O primeiro turno da votação por parte do Parlamento para o sucessor de Sergio Mattarella está marcado para o próximo dia 24 de janeiro.

"Os líderes da coalizão concordaram que Silvio Berlusconi é a pessoa certa para ocupar esse alto cargo em um período tão difícil, com a autoridade e a experiência que o país merece e que os italianos esperam", disseram em comunicado conjunto.

A eleição de Berlusconi, que aos 85 anos sonha em chegar à Presidência apesar de seus muitos contratempos legais e escândalos sexuais, é muito incerta, pois nas primeiras quatro votações são necessários dois terços dos votantes para a vitória.

Apesar de seus recentes problemas de saúde, Berlusconi deseja acrescentar um novo cargo ao seu extenso currículo, o de chefe de Estado.

Na Itália, uma república parlamentarista, o presidente ocupa sobretudo uma posição de prestígio, mas tem o poder de dissolver o Parlamento, convocar eleições antecipadas e mediar as frequentes crises governamentais como único árbitro.

Sergio Mattarella, um experiente parlamentar, está terminando seu mandato após sete anos. Ele foi fundamental para impor o atual primeiro-ministro Mario Draghi como líder de um governo de unidade nacional em fevereiro do ano passado, após o colapso da coalizão no poder.

Draghi é considerado o favorito para o cargo, embora ainda não seja um candidato oficial.

No entanto, sua eleição acarretaria no espinhoso problema de encontrar para ele um sucessor que tenha o apoio da maioria atual, o que poderia levar a eleições antecipadas.

Apresentado-o como o "herói da liberdade", que "acabou com a guerra fria" e "exemplo para todos os italianos", os apoiadores de Berlusconi lançaram nesta quinta-feira uma campanha inédita para a presidência com uma página publicitária em um jornal nacional exaltando sua genialidade e figura.

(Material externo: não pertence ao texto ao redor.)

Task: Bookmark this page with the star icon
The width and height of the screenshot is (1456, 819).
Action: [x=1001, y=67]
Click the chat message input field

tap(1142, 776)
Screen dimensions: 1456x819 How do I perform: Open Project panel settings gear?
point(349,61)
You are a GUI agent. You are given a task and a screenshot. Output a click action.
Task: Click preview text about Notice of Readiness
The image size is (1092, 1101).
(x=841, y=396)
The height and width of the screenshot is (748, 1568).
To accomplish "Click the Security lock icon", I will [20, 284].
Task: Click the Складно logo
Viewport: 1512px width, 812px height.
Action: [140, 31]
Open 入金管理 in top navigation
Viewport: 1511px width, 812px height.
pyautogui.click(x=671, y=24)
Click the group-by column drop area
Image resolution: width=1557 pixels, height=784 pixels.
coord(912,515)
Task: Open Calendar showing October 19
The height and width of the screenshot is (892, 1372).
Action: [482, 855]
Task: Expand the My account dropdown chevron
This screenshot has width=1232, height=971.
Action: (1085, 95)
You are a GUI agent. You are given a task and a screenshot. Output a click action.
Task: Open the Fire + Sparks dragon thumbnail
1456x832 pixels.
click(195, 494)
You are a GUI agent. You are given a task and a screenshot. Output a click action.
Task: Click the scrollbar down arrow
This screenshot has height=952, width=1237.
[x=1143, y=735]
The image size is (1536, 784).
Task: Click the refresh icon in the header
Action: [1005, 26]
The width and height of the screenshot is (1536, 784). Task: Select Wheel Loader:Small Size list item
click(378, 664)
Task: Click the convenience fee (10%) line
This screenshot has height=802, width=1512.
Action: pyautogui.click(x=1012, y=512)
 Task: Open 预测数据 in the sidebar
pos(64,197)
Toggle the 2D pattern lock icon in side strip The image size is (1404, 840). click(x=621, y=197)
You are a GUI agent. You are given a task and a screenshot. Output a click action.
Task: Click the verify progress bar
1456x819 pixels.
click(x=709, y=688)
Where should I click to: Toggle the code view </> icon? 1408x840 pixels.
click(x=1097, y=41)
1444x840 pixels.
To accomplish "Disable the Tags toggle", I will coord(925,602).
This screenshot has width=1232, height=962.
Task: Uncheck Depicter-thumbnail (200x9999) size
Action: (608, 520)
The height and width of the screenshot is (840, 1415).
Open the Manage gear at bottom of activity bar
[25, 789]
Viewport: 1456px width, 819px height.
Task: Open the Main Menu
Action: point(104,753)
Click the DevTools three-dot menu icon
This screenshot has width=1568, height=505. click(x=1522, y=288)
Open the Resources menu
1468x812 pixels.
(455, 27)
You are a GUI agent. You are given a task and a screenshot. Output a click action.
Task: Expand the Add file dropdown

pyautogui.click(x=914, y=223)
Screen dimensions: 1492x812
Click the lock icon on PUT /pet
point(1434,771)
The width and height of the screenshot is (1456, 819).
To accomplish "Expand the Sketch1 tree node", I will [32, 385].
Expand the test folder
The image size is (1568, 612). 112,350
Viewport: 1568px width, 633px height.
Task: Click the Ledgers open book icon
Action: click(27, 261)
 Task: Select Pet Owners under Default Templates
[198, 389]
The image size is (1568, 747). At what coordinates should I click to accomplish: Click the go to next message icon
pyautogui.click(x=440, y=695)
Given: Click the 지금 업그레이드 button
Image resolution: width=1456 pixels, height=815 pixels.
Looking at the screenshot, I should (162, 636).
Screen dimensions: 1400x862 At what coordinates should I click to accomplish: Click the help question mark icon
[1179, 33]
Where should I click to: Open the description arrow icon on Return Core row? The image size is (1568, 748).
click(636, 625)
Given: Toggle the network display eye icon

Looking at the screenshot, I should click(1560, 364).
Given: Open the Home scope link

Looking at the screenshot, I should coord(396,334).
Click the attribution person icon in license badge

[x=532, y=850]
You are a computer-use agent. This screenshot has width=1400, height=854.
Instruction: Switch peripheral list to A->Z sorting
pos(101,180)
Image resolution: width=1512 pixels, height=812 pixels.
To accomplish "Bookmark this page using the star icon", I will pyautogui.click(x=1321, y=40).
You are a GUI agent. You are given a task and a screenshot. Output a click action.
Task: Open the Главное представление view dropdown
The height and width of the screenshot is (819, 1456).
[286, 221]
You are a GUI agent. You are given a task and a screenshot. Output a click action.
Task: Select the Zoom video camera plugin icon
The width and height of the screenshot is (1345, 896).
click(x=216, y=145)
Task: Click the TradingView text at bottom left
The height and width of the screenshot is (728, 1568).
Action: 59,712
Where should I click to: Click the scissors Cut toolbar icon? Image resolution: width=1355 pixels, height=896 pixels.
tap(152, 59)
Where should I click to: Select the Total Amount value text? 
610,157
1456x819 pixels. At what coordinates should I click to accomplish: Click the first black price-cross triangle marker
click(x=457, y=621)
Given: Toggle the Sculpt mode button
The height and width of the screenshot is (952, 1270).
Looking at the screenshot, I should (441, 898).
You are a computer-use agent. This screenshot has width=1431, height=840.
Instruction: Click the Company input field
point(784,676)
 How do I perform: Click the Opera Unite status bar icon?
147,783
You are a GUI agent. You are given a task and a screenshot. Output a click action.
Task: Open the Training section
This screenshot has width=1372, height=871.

Um homem "bom e generoso", "amigo de todos, inimigo de ninguém", "um empresário que se tornou um exemplo para todos os italianos", também "o líder ocidental mais apreciado e aplaudido (8 minutos) na ' história do Congresso americano'", afirma o anúncio.

"Ele é um dos maiores contribuintes da Itália", ressalta o texto, que não aponta que ele foi condenado em 2013 por evasão fiscal, bem como seus atuais problemas judiciais por festas eróticas com menores de idade e suas relações suspeitas com pessoas próximas à máfia.